In France, the Chambre Arbitrale du Sport is set up to be a dispute resolution body which
resolves sports-related disputes that have been referred to it by national sports federations, as
well as regional, national and departmental sporting organs including the sporting groups that
are affiliated to them as well as their members. It is created and is controlled by the French
Olympic Committee, which appoints all its arbitrators and thus cannot be regarded as a true
arbitral body for the resolution of all sporting disputes in France, markedly those involving
the French Olympic Committee.60 Some national dispute resolution systems provide for first
instance arbitration by a national body, with a future possibility to appeal the award before
the CAS and there are many national bodies that allow for an appeal to the CAS only when
the dispute in question is international in nature. This selection has been adopted in the
Australian and United States anti-doping dispute resolution systems as well. The choice also
provides for a first instance arbitration under the procedures of CAS Oceania and also the
American Arbitration Association61 respectively with the possibility of an appeal to the
CAS.62 Similarly, some countries as discussed below, have established their own national
CAS, independent from a particular sport or National Olympic Committee, whereas many
national arbitration services are controlled by one particular sporting federation or by a
country’s National Olympic Committee.

In Ireland, Just Sport Ireland (JSI) has been in operation since 2007 and has already
established itself within the Irish sporting community. It is experiencing an ever-increasing
caseload. It provides accessible and cost-effective mediation and arbitration services to the
sporting community which is an advantage as it is an independent dispute resolution body. Its
arbitration rules and regulations provide for an expedited appeals arbitration procedure which
also offers a potential further appeal to the CAS, depending on the arbitration clause adopted
by the parties.

It is the same in the UK, where the Sport Resolutions provides independent arbitration and
mediation services for sport and is also the provider of the National Anti-Doping Panel
(NADP) service. It also serves as a national CAS for the UK with an input in cases wherein,
three-quarters of its enquiries and referrals comes from Olympic, Paralympic and English
high-performance sports and the remaining quarter from community sport.

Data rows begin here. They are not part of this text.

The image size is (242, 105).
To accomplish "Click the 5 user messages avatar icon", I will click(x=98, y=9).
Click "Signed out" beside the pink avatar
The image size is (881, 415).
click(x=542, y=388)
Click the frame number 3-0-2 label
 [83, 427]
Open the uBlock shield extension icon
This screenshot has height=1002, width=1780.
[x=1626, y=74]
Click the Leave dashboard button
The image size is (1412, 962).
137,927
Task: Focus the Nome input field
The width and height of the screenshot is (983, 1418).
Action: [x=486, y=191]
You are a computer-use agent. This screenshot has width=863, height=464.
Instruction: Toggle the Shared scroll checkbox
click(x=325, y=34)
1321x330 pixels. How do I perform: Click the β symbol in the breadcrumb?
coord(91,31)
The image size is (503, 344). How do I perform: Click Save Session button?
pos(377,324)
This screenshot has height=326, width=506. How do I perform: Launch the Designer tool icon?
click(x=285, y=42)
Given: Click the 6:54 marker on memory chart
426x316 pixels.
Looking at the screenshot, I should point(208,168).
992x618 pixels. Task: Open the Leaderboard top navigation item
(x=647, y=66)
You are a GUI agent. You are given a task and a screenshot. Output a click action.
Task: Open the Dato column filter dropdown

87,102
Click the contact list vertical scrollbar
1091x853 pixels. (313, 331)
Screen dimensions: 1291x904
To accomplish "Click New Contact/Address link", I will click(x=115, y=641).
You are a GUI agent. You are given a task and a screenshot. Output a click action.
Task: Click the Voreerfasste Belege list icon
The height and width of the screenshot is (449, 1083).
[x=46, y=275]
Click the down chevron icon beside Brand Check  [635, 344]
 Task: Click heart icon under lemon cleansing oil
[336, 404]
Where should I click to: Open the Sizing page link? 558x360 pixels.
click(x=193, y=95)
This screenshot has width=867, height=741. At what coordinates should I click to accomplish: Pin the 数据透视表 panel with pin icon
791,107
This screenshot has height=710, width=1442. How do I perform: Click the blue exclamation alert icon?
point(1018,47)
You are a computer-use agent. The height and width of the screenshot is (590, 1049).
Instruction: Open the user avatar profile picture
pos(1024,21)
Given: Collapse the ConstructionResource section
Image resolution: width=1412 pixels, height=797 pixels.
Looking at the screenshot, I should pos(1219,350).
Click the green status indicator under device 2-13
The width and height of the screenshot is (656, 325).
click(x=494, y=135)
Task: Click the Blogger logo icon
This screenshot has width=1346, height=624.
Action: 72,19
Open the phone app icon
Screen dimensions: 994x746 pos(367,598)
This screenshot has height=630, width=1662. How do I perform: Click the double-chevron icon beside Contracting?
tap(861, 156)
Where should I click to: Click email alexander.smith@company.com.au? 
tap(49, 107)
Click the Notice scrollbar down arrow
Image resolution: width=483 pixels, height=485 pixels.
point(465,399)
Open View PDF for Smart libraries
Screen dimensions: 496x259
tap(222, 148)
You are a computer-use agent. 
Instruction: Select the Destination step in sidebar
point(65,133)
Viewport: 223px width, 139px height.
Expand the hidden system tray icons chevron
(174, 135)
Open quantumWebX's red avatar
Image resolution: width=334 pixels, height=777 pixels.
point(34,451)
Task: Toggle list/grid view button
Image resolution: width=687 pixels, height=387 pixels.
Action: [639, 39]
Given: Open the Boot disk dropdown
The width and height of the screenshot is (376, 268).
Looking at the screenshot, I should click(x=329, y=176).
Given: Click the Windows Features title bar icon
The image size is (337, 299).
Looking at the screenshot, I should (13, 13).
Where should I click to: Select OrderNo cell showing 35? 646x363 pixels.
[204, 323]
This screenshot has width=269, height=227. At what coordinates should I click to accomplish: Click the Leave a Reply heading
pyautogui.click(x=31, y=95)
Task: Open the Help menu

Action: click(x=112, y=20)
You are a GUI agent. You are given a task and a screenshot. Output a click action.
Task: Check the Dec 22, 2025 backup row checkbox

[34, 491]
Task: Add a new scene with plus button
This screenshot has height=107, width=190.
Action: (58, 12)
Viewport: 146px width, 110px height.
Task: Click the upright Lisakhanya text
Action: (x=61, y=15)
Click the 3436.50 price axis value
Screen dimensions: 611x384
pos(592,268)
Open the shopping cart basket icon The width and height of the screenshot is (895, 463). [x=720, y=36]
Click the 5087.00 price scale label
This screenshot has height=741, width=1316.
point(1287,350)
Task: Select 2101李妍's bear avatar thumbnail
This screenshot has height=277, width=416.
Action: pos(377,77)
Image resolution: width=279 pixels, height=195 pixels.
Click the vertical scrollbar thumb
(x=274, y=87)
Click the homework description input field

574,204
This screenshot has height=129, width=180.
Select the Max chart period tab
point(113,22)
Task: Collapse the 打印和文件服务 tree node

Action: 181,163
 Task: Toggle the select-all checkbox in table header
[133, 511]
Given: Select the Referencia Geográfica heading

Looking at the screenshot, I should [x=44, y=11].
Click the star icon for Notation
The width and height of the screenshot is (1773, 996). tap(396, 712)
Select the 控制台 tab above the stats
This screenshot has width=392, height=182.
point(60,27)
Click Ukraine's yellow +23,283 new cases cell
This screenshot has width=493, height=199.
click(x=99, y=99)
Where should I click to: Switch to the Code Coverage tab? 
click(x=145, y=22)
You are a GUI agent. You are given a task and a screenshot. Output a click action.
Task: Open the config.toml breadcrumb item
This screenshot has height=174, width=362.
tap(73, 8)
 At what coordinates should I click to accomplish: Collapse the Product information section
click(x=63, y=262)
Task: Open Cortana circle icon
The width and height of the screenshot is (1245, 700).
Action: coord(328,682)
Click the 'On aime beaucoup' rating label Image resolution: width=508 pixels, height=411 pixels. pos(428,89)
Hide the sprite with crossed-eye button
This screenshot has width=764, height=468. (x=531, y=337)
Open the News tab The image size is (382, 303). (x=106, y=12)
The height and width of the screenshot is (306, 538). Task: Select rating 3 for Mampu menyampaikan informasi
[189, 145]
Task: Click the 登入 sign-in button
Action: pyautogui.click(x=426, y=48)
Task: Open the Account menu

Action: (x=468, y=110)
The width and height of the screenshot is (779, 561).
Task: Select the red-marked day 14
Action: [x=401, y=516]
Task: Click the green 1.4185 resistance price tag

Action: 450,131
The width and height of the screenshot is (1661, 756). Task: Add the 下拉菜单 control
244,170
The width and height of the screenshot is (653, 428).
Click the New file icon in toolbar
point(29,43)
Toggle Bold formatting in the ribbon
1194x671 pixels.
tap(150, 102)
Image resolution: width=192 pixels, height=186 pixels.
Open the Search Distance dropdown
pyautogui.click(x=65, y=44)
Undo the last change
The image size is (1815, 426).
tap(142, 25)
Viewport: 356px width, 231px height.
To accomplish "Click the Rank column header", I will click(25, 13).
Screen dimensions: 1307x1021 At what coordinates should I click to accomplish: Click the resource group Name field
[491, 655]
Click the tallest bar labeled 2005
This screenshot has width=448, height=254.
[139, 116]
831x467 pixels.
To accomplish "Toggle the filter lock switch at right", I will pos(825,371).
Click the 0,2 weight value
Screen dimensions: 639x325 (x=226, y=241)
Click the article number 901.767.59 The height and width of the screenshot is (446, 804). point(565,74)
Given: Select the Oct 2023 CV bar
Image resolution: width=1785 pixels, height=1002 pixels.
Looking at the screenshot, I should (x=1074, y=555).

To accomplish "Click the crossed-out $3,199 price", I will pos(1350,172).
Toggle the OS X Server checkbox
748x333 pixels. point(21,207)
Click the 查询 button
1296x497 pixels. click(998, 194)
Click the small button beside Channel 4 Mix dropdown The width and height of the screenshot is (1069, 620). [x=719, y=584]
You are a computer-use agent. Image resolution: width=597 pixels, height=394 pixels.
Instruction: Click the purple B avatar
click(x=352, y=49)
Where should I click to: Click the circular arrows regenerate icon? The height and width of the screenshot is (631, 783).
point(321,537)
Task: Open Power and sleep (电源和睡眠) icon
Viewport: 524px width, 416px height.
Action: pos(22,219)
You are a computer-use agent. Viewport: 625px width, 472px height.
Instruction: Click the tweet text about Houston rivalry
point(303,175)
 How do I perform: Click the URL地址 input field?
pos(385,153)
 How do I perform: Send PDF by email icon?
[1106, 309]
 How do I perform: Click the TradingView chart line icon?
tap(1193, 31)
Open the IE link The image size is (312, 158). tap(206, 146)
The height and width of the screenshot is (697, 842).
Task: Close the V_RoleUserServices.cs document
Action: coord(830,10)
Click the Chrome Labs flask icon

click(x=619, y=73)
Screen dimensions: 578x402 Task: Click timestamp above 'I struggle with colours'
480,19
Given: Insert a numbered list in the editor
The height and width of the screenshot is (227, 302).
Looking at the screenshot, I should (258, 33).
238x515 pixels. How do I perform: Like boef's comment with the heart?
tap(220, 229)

60 See also for details on the German sports arbitration tribunal, das Deutsche
Sportschiedsgericht, established in 2008.
61 The proceedings are governed by the AAA Supplementary Procedures for the Arbitration of Olympic Sport
Doping Disputes.
62 For an example describing this mechanism, Mark French v. Australian Sports Commission & Cycling
Australia, CAS 2004/A/651, (Appeal) Award of 11 July 2005.

There is no denying the fact that given sports professionals have short career spans and that
prompt resolution of disputes is the need of the hour. Traditional proceedings or litigation is
always fraught with inordinate delays and additionally, given with Sports Law having its own
technicalities and nuances, the one deciding such disputes needs to have a thorough
understanding of the same rules and regulations governing sport-related disputes. The
working knowledge of the institutions, needs to be discipline specific and must possess a
stringent framework with a concise and clearly distinguishable dispute resolution practice and
procedure, placing emphasis on "Alternate Dispute Resolution" because of its inherent
advantages. CAS holds a unique place as the "Apex Sports Resolution Authority" and various
domestic and national arbitration tribunals have also been set up to in local jurisdictions to
deal with Sports Disputes within the sports jurisprudence globally. There is no doubt that had
there been an effective Arbitration process in place, to deal with sports related issues,
facilitating amicable settlements instead of a lengthy, time-consuming litigation procedure. In
conclusions, this leads to a win – win situation instead of scenario where both Sports
Federations and athletes are caught settling scores in a hostile litigation.